THE PROBLEM =>
When you restate the data, keep every word as it is and drop the images.

|---|

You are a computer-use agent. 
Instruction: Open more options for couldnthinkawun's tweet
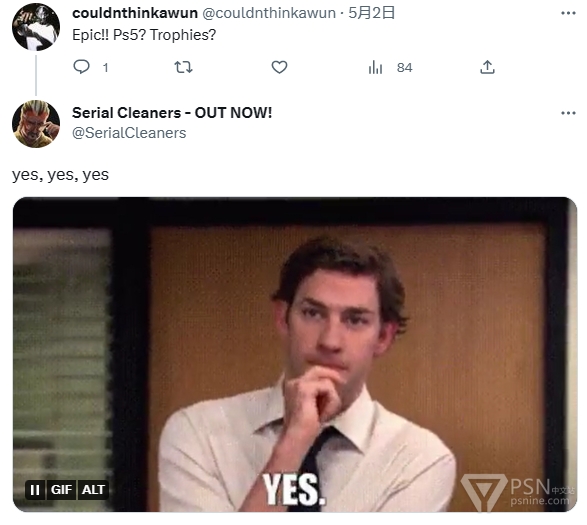pyautogui.click(x=568, y=13)
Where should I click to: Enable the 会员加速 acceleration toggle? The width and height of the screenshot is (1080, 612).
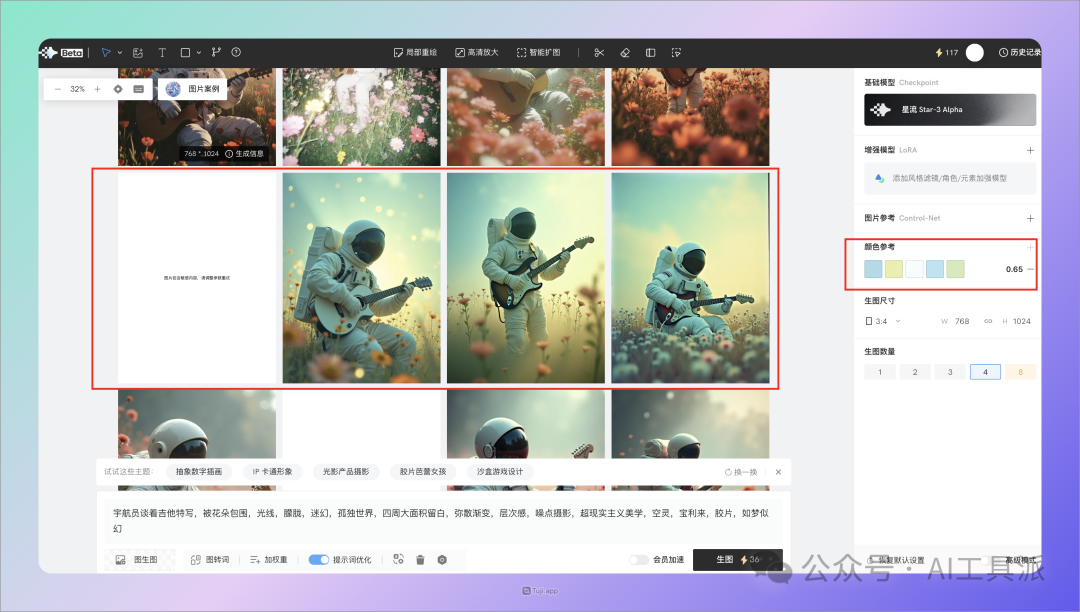(638, 559)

|---|

WRITTEN RESPONSE =>
You are a computer-use agent. 
Instruction: Open more options for couldnthinkawun's tweet
pyautogui.click(x=568, y=13)
Where should I click to: Enable the 会员加速 acceleration toggle? The width and height of the screenshot is (1080, 612).
(638, 559)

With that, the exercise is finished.